Arrrgh Button on Modern Computer Keyboard.My spouse and I visited Chicago years ago, and confusedly started driving the wrong way down a one-way street.  We were promptly pulled over by one of the Windy City’s finest.  I gave him my best smile, and said, “Sorry, officer, we’re from out of town.”  He grunted, “Don’t they have one-way streets where you come from?”  But he didn’t give us a ticket.  A recent disciplinary opinion out of Oklahoma, involving a tech-challenged bankruptcy lawyer, brings the story to mind.

E-filing woes bring bankruptcy court discipline

The lawyer in Oklahoma Bar Ass’n v. Oliver was admitted to practice in 1967, and represented clients in federal bankruptcy court for almost 30 years.  He ran into problems complying with the bankruptcy court’s electronic pleading requirements, which he acknowledged were caused by his lack of computer skills.  The bankruptcy court tried to work with the lawyer; its staff gave him personalized help on more than one occasion, but to no avail.  There was evidence that in his frustration, the lawyer even “insulted court staff when the Bankruptcy Court refused to bend the rules for him.”

These problems led the Bankruptcy Court for the Western District of Oklahoma first to suspend the lawyer from practice for 30 days in 2014 and then, in January 2015, to suspend him for 60 days.

At that point, the bankruptcy court took the unusual step of assigning the lawyer nine pages of “homework” to complete in order to demonstrate his technological competence and ability to conform to the court’s electronic filing procedures.  The lawyer flunked; the court charged him with getting unauthorized help with the “homework” (he strongly disputed that), and finally, in June 2015, permanently suspended him from practicing in that court.

In violation of the Oklahoma rules of practice, the lawyer failed to report his suspension to the state bar regulators; he claimed this was an oversight resulting from ignorance of the rule.
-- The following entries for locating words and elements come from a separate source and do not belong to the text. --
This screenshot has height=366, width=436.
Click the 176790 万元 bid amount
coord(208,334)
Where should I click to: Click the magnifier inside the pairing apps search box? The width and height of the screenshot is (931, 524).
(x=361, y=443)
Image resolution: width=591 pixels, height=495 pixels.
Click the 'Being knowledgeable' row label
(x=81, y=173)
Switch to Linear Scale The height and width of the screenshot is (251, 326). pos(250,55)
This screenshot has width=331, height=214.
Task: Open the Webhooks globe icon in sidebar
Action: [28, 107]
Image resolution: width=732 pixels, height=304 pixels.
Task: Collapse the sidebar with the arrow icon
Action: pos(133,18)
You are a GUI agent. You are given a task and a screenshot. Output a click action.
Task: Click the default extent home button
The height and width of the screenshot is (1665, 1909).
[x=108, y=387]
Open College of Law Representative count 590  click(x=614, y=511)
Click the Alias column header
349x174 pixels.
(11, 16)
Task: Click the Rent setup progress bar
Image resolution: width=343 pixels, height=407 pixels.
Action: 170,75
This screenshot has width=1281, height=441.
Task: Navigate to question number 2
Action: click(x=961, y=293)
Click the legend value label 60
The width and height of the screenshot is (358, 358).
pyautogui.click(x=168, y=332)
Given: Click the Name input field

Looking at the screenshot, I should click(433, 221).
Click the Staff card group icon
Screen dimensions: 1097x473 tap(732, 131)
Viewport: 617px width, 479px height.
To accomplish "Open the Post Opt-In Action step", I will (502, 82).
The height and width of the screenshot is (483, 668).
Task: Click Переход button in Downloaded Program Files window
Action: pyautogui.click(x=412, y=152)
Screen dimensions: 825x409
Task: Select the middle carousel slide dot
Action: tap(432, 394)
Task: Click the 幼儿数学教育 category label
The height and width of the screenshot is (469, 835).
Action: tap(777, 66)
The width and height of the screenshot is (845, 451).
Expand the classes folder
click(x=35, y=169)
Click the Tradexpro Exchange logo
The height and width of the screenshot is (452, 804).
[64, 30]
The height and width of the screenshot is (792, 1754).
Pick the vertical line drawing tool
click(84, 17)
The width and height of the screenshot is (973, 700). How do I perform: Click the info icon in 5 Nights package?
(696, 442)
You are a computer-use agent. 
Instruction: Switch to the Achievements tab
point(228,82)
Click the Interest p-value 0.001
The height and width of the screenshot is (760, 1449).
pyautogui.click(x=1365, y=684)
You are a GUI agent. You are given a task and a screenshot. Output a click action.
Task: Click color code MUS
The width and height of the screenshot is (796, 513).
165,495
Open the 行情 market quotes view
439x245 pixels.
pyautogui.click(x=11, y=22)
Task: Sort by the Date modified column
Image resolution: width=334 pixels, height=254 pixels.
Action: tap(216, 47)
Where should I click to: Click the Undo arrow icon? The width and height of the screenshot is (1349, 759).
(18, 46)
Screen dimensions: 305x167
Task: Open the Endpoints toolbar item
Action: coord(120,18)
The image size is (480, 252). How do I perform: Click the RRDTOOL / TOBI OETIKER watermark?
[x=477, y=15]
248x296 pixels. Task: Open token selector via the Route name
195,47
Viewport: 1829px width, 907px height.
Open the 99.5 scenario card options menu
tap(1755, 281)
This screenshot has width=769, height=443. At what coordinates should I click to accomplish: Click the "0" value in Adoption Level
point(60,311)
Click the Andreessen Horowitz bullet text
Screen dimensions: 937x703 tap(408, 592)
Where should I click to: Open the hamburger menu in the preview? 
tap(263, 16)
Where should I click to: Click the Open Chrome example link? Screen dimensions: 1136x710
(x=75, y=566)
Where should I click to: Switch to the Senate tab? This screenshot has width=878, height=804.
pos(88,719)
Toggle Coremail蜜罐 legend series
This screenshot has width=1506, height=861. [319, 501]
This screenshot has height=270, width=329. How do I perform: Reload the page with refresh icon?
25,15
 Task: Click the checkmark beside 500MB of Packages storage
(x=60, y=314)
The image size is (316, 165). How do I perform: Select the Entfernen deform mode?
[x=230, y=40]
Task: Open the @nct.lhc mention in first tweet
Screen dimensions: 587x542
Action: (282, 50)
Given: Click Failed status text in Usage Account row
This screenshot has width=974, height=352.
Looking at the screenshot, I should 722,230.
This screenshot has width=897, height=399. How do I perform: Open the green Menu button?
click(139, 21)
No tech knowledge?  No problem in OK.

But in its proceeding to determine whether to impose reciprocal discipline on the lawyer, a divided  Supreme Court of Oklahoma only saw fit to publicly censure the lawyer.  Refusing to suspend him for any amount of time, the court said that the lawyer’s “problem was technological proficiency.  This in itself, does not disqualify him from practicing law in the courts of Oklahoma.”

In their dissent, two judges said that the bankruptcy court’s series of disciplinary orders “reveal an attorney not only unable to meet the minimum requirements of modern bankruptcy practice but also one unwilling to make any substantial effort to do so.”  The dissenters were “unconvinced Respondent will represent future clients with any more competence than he displayed in his bankruptcy practice.”

Don’t be a legal Luddite

So what’s up Oklahoma?  As the Chicago cop asked us so many years ago (kinda), “Don’t you have e-filing in your state courts?”  And as the dissenting justices asked in this case, will this lawyer do any better in meeting the tech requirements — or the soon-to-be requirements — inherent in modern law practice before the tribunals of the Sooner State?

Oklahoma’s Rule 1.1, titled “Competence,” requires a lawyer to possess the legal knowledge and skill reasonably necessary for each representation.  And comment [6] advises that maintaining the requisite knowledge and skill means keeping abreast of changes in the law and its practice.  Being a legal Luddite doesn’t really pass muster under the ethics rules, as we’ve had a couple occasions to note before.

At the very least, technophobes should hire someone to do what they think they can’t learn to do, or they might risk an actual suspension, like the one the Kansas Supreme Court issued in 2008 to another bankruptcy lawyer who (among other things) failed to get up to speed on e-filing.

Seems like this Oklahoma lawyer, like we did in Chicago, escaped without a ticket.